Adds a new authenticated read endpoint that walks a published FORRT
nanopublication chain from a single entry URI and returns the full
constellation as structured JSON — enough to bootstrap a new replication
from an apex CiTO Citation in one HTTP call.

Behaviour on the Bombus apex CiTO
(np/RA1q6c0fG2bMbiozF8Az2UpIfzAzqp8hoVEl6QIzfUpH8): 19/19 nanopubs
reached in ~15-22s via bidirectional SPARQL traversal on the KP
networkGraph + TriG-body mining for the chain edges KP doesn't index
(Outcome→Claim, Study→AIDA).

Response shape (per docs/plans/nanopub-query-api.md):
  - entry, paperDoi (Zenodo DOIs deprioritised)
  - apexCito { uri, relations, citedTargets }
  - researchSynthesis { uri, label, synthesis, conditions, limitations, recommendations }
  - chains[]: one per Outcome — Quote → AIDA → Claim → Study → Outcome → CiTO → ResearchSoftware
  - Each step carries its substantive fields: Quote text, AIDA sentence,
    Claim type, Study scope+method, Outcome verdict+confidence+repository,
    CiTO relations, RS GitHub URL
  - nodes[], edges[], externalCitations for raw access

Module layout under api/src/np/:
  - queries.ts     SPARQL queries mirrored from frontend/src/lib/queries/
  - sparql.ts      executeSparql + fetchTrig with 5xx retry, abort handling
  - trig.ts        regex-based TriG extractors (no n3 dep, ~50KB saved)
  - constellation.ts BFS traversal + chain assembly
  - index.ts       Hono sub-app mounted at /np

Auth model for v1: signed-in better-auth session (same as /proxy and
/signing). API-key auth + paid-tier gating is Week 3 of the plan
(docs/plans/nanopub-query-api.md), not in this PR.

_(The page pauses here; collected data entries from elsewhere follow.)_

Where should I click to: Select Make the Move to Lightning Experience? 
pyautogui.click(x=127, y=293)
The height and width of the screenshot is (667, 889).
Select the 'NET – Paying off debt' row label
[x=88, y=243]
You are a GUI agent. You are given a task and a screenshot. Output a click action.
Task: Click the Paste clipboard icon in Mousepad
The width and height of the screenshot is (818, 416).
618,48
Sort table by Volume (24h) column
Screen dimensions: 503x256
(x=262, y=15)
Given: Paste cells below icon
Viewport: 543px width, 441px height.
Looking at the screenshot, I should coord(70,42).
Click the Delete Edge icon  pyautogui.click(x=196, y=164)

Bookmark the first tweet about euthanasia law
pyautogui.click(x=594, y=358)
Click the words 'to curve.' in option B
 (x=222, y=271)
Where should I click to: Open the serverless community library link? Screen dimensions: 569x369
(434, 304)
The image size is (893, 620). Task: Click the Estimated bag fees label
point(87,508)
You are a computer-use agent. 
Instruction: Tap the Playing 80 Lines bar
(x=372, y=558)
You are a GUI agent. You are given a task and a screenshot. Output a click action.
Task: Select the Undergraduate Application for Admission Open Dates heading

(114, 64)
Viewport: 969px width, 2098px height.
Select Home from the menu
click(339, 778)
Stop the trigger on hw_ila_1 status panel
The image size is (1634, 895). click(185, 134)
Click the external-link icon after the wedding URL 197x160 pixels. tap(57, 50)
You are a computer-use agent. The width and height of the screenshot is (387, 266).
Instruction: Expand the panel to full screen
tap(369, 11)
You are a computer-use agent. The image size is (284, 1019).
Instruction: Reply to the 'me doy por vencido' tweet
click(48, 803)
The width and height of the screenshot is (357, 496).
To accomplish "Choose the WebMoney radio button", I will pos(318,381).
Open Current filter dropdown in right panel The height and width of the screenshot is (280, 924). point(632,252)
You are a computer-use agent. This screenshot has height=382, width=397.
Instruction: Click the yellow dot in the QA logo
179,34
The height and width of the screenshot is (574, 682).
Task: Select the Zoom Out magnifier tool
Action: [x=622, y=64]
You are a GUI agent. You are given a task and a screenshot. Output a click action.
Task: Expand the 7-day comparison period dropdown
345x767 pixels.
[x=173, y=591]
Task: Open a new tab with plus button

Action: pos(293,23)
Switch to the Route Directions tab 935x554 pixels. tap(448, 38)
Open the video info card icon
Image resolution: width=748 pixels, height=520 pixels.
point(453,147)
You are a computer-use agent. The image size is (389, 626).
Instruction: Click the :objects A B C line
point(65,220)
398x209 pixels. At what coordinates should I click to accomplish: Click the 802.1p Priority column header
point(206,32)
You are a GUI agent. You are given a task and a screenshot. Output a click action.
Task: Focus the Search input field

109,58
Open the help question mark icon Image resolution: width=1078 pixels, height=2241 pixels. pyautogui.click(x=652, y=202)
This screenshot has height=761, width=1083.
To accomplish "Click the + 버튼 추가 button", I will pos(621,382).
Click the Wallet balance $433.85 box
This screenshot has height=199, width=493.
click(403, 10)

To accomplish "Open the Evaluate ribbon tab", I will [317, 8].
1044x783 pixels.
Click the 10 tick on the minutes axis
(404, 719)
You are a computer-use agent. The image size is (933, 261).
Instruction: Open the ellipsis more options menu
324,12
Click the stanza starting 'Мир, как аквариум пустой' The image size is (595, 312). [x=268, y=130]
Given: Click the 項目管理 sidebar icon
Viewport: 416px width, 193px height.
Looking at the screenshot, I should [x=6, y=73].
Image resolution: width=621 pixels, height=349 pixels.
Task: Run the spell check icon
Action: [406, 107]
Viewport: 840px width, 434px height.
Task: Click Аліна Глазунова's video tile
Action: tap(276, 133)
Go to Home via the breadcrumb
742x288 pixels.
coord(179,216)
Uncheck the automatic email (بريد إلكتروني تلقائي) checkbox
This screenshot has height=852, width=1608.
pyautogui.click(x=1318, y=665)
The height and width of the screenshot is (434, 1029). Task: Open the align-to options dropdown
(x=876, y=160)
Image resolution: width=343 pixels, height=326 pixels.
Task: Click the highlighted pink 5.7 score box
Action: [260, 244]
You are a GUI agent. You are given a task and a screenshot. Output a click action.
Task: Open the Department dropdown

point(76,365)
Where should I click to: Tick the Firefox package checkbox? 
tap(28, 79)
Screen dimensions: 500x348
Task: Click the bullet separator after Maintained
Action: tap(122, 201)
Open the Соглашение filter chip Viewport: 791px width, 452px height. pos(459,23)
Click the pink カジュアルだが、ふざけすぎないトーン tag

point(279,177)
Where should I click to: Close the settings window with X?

Test coverage (212 tests across 4 files):
  - trig.ts        117 tests — every extractor, boundary conditions,
                   security boundary (SPARQL injection via uri rejected),
                   escape handling, predicate fallback chains, adversarial
                   AIDA URI decoding
  - sparql.ts       28 tests — retry on 5xx, no-retry on 4xx, abort
                   propagation, malformed JSON, empty body, HTML response
                   rejection, leading-whitespace handling
  - constellation.ts 39 tests — cycle protection, template-def
                   expand-stop, mid-traversal 503 recovery, full chain
                   assembly with verdict/confidence/repository/CiTO
                   propagation, apex-not-CiTO, paper-DOI heuristic,
                   malformed/unknown-prefix TriGs
  - index.ts (HTTP) 28 tests — 401/400/200/502, non-GET → 404,
                   depth+maxNodes clamping, multi-uri params, URL-encoded
                   %2F path separators, large payload round-trip

Production bugs found and fixed by writing the tests:
  1. extractExcerpts regex spanning lines (silent data corruption)
  2. Retry loop catching intentional throws (would retry on 4xx)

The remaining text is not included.